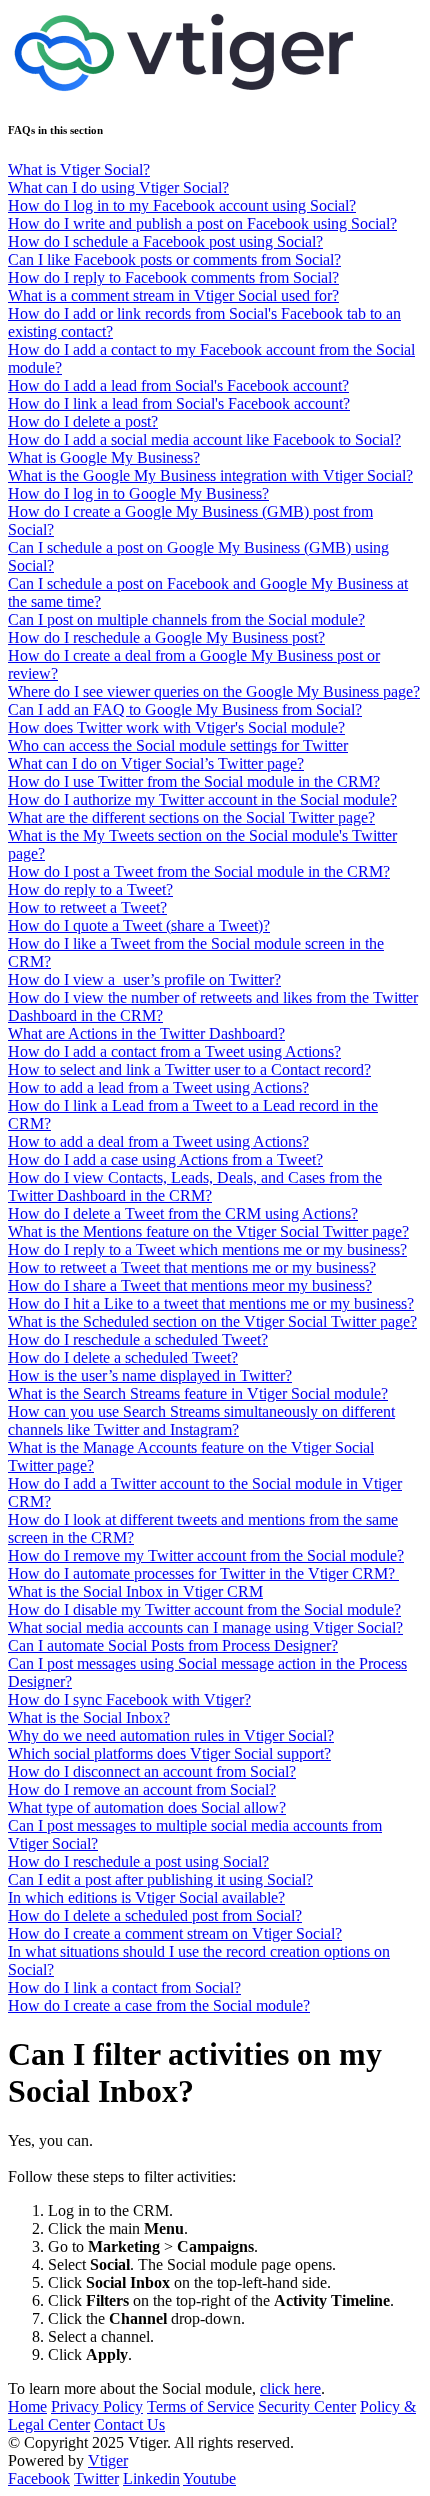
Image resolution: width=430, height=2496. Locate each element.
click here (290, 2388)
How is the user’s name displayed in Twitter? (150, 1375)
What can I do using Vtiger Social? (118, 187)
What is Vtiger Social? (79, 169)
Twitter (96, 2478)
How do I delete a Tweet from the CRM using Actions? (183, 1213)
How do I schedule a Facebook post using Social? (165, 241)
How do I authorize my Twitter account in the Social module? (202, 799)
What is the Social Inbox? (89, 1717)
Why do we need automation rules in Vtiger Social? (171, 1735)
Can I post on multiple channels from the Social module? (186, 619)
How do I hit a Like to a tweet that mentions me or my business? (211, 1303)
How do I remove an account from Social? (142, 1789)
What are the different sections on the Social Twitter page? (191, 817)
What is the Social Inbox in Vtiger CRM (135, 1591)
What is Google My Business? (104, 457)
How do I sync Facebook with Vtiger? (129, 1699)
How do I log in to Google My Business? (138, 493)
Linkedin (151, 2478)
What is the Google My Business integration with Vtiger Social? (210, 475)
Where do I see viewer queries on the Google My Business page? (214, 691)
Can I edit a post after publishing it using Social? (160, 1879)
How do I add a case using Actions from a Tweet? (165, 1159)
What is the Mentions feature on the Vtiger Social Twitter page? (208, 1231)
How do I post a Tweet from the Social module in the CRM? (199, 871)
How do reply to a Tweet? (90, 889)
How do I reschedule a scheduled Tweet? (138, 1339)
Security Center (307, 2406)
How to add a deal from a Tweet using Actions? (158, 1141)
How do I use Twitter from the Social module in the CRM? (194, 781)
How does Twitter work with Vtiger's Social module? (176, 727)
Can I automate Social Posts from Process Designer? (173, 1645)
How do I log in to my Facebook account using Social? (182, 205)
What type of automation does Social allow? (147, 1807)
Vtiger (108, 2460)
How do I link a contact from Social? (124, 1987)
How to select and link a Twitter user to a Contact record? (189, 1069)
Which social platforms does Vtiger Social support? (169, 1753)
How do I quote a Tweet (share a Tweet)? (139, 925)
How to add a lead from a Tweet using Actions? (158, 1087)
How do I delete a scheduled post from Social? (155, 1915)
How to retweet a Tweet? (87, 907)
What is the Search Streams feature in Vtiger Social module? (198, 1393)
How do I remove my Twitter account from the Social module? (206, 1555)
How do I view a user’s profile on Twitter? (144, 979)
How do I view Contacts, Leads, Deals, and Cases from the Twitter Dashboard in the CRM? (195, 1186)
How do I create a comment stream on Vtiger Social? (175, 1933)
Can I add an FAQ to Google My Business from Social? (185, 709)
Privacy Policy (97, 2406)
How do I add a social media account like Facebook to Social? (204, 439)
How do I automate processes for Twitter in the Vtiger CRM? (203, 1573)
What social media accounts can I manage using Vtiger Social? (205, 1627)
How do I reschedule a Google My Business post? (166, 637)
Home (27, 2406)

* * *

PROBLEM STATEMENT: Output the data verbatim, images excluded.

ANSWER BOX:
Image resolution: width=430, height=2496. Locate each element.
click here (290, 2388)
How is the user’s name displayed in Twitter? (150, 1375)
What can I do using Vtiger Social? (118, 187)
What is Vtiger Social? (79, 169)
Twitter (96, 2478)
How do I delete a Tweet from the CRM using Actions? (183, 1213)
How do I schedule a Facebook post using Social? (165, 241)
How do I authorize my Twitter account in the Social module? (202, 799)
What is the Social Inbox? (89, 1717)
Why do we need automation rules in Vtiger Social? (171, 1735)
Can I post on multiple channels from the Social module? (186, 619)
How do I hit a Like to a tweet that mentions me or my business? (211, 1303)
How do I remove an account from Social? (142, 1789)
What are the different sections on the Social Twitter page? (191, 817)
What is the Social Inbox in Vtiger CRM (135, 1591)
What is Google My Business? (104, 457)
How do I sync Facebook with Vtiger? (129, 1699)
How do I log in to Google My Business? (138, 493)
Linkedin (151, 2478)
What is the Google My Business integration with Vtiger Social? (210, 475)
Where do I see viewer queries on the Google My Business page? (214, 691)
Can I edit a post after publishing it using Social? (160, 1879)
How do I add a case using Actions from a Tweet? (165, 1159)
What is the Mentions feature on the Vtiger Social Twitter page? (208, 1231)
How do I post a Tweet from the Social module in the CRM? (199, 871)
How do reply to a Tweet? (90, 889)
How do I reschedule a scheduled Tweet? (138, 1339)
Security Center (307, 2406)
How to add a deal from a Tweet using Actions? (158, 1141)
How do I use Twitter from the Social module in the CRM? (194, 781)
How does Twitter work with Vtiger's Social module? (176, 727)
Can I automate Social Posts from Process Designer? (173, 1645)
How do I log in to my Facebook account using Social? (182, 205)
What type of automation does Social allow? (147, 1807)
Vtiger (108, 2460)
How do I link a contact from Social? (124, 1987)
How to select and link a Twitter user to a Contact record? (189, 1069)
Which social platforms does Vtiger Social support? (169, 1753)
How do I quote a Tweet (share a Tweet)? (139, 925)
How to add a lead from a Tweet using Actions? (158, 1087)
How do I delete a scheduled post from Social? (155, 1915)
How to retweet a Tweet? (87, 907)
What is the Search Streams feature in Vtiger Social module? (198, 1393)
How do I remove my Twitter account from the Social module? (206, 1555)
How do I view a user’s profile on Twitter? (144, 979)
How do I view Contacts, Leads, Deals, and Cases from the Twitter Dashboard in the CRM? (195, 1186)
How do I create a comment stream on Vtiger Social? (175, 1933)
Can I add an FAQ to Google My Business from Social? (185, 709)
Privacy Policy (97, 2406)
How do I add a social media account like Facebook to Social? (204, 439)
How do I automate processes for Twitter in the Vtiger CRM? (203, 1573)
What social media accounts can I manage using Vtiger Social? (205, 1627)
How do I reschedule a Google My Business post? (166, 637)
Home (27, 2406)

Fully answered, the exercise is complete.